Paris s'inquiète des liens entre al-Qaida au Maghreb islamique et la secte Boko Haram.
Soupçonnés de longue date, les liens entre le groupe terroriste al-Qaida au Maghreb islamique (Aqmi)
et la secte nigériane Boko Haram se confirment. Dimanche, le
vice-ministre algérien des Affaires étrangères, Abdelkader Messahel, a
même affirmé qu'Alger en a désormais «acquis la certitude». «La façon
dont les deux organisations opèrent et les rapports des services de
renseignement montrent qu'il y a bien coopération», a-t-il expliqué sans
plus de précision.
Paris semble faire une analyse similaire.

▶ **ENTRÉES AFFICHÉES**:
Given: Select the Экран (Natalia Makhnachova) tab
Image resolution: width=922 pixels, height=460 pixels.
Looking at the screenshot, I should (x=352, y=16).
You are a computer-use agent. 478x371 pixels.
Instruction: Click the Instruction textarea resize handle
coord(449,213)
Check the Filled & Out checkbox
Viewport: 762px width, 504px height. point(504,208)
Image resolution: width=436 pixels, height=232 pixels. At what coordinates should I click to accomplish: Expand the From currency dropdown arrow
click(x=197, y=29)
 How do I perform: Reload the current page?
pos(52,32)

--

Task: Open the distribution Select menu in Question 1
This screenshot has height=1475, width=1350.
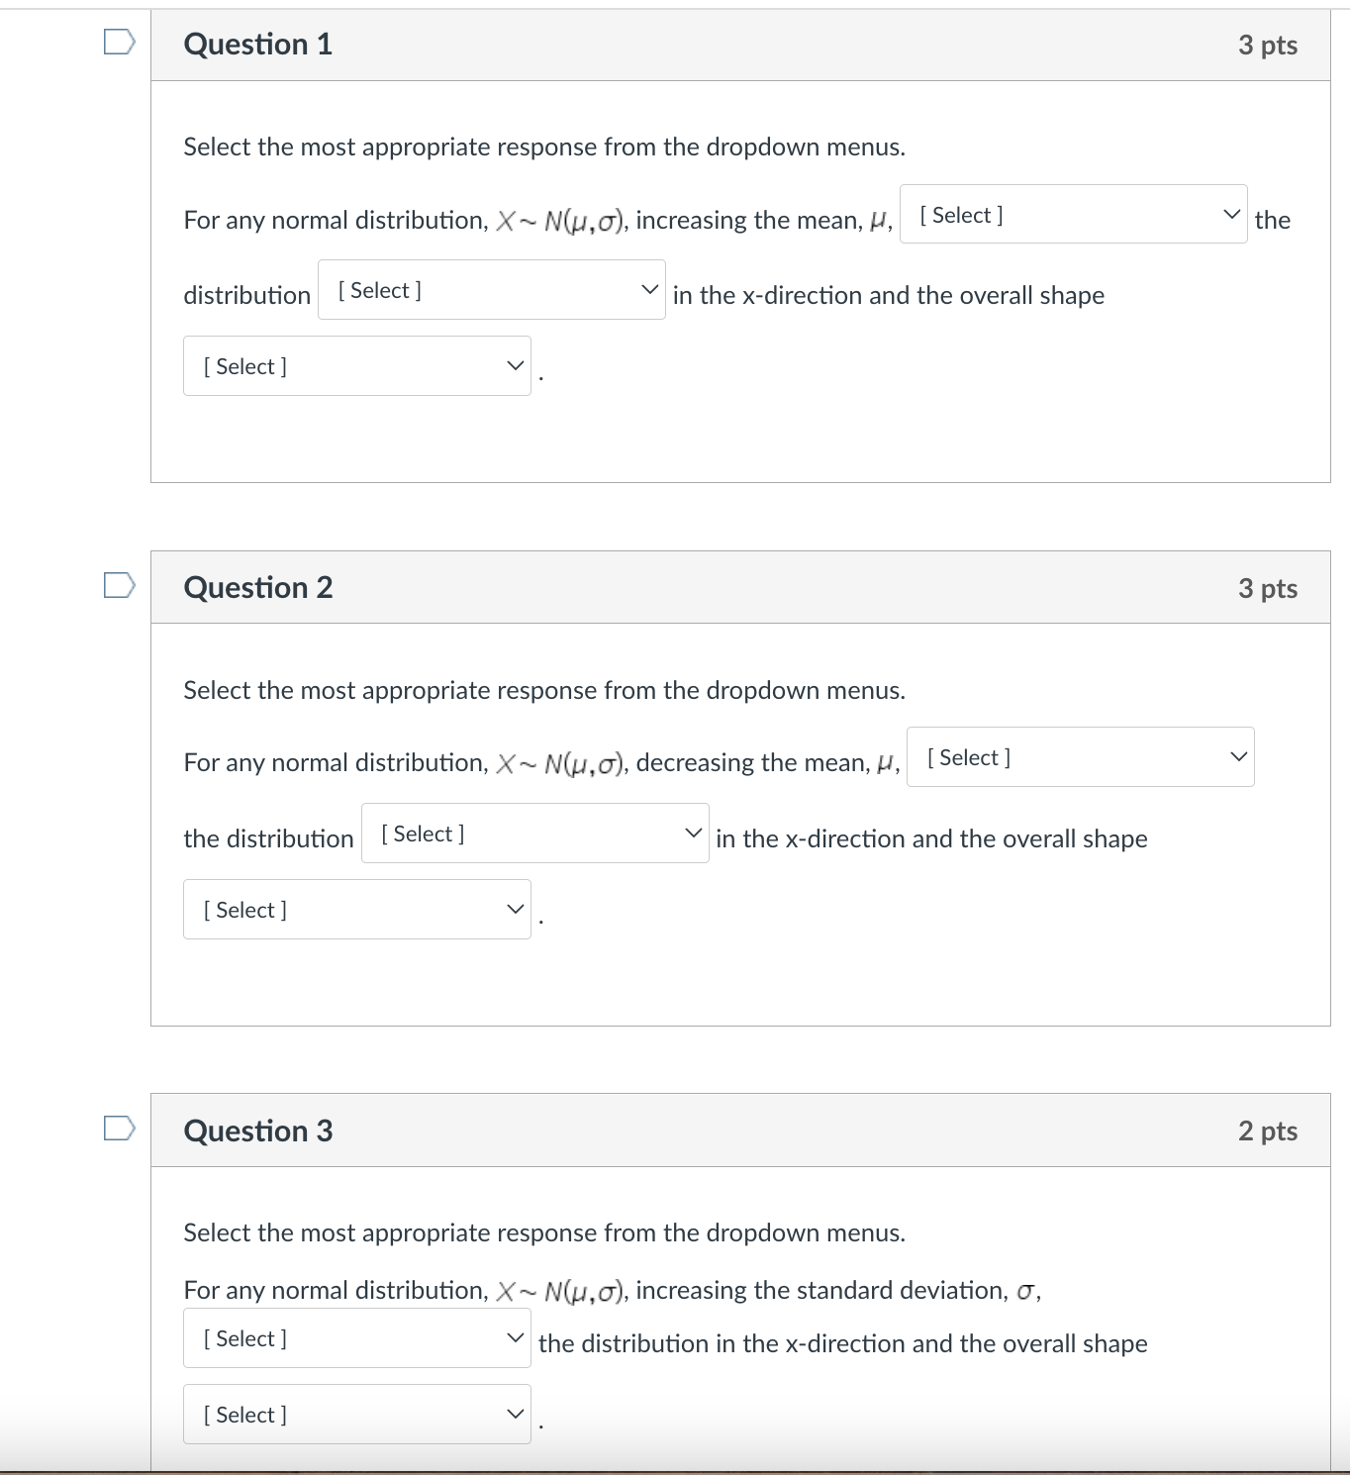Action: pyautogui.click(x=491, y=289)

==

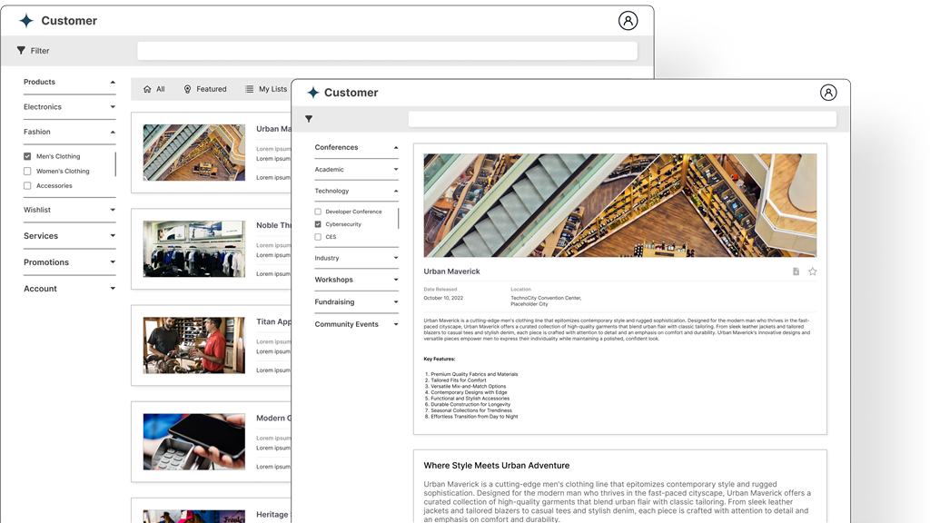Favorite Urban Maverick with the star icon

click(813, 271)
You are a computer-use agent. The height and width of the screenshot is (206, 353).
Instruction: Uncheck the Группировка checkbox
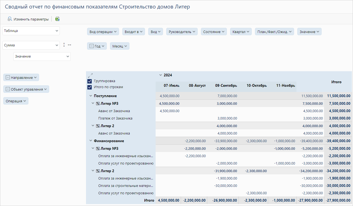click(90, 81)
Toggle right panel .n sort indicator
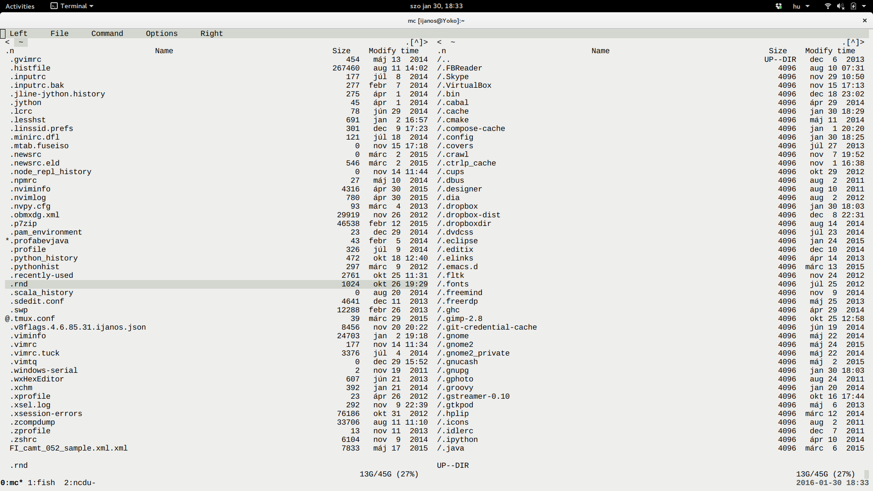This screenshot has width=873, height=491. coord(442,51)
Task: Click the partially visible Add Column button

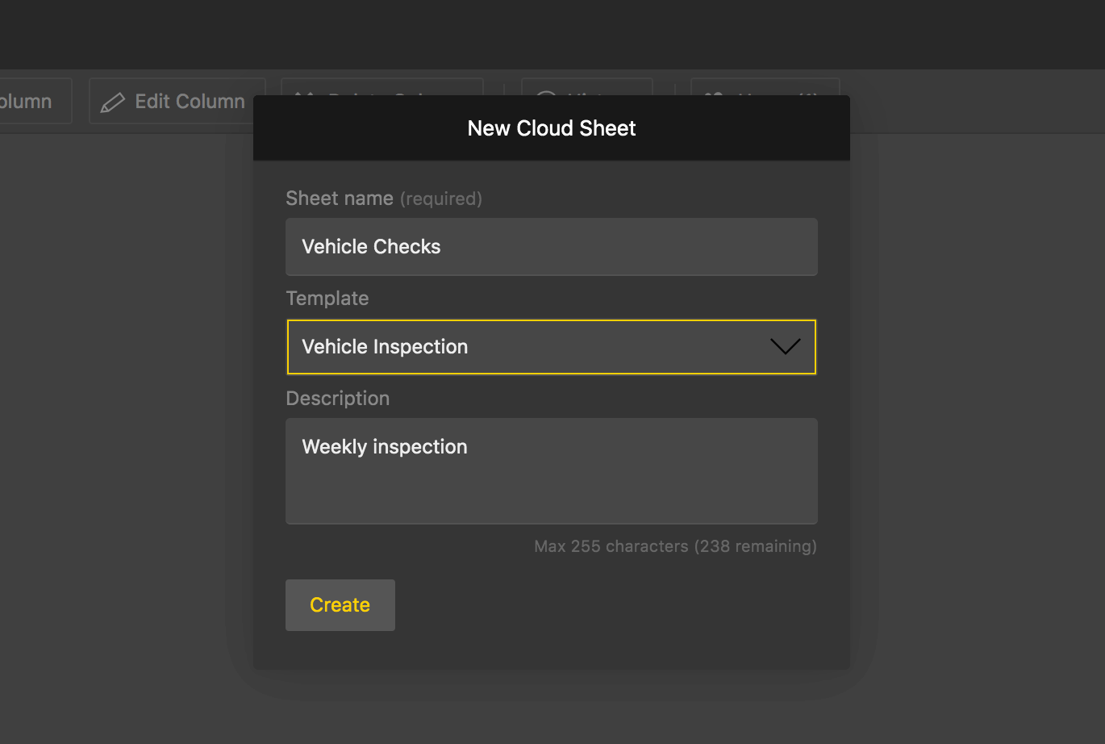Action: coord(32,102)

▶ **OBJECTIF**:
Prolongez l'article sur les liens entre Aqmi et Boko Haram à partir de sa dernière phrase.

▶ **RÉPONSE RÉDIGÉE**:
L'enquête sur le rapt de deux Français au Niger en janvier dernier
aurait mis au jour des passerelles. Kidnappés dans un restaurant de
Niamey par des proches d'Aqmi, Antoine de Léocour et Vincent Delory
devaient être tués le lendemain en même temps que plusieurs de leurs
ravisseurs lors d'une opération lancée par les forces spéciales
françaises. Dans les décombres de l'intervention, les enquêteurs
français et nigériens devaient retrouver plusieurs puces téléphoniques
appartenant aux terroristes.
Axe terroriste
L'analyse des appels passés oriente vers plusieurs interlocuteurs basés au Mali, au Niger et au Nigeria. Selon Radio France Internationale
(RFI), deux numéros intéressent particulièrement les enquêteurs: l'un
mène à un Nigérien qui a séjourné longuement à Maiduguri, une ville du
nord du Nigeria, berceau de Boko Haram et l'autre à un homme qui se dit
proche d'Aqmi et de la secte. «C'est une avancée mais il faut sans doute
attendre des preuves plus formelles avant de parler de coopération
opérationnelle entre Aqmi et Boko Haram. Mais c'est possible. On sait
depuis des années que la secte bénéficie d'appuis financiers et
intellectuels extérieurs et qu'elle se montre de plus en plus active»,
tempère Kunle Amuwo, un chercheur nigérian.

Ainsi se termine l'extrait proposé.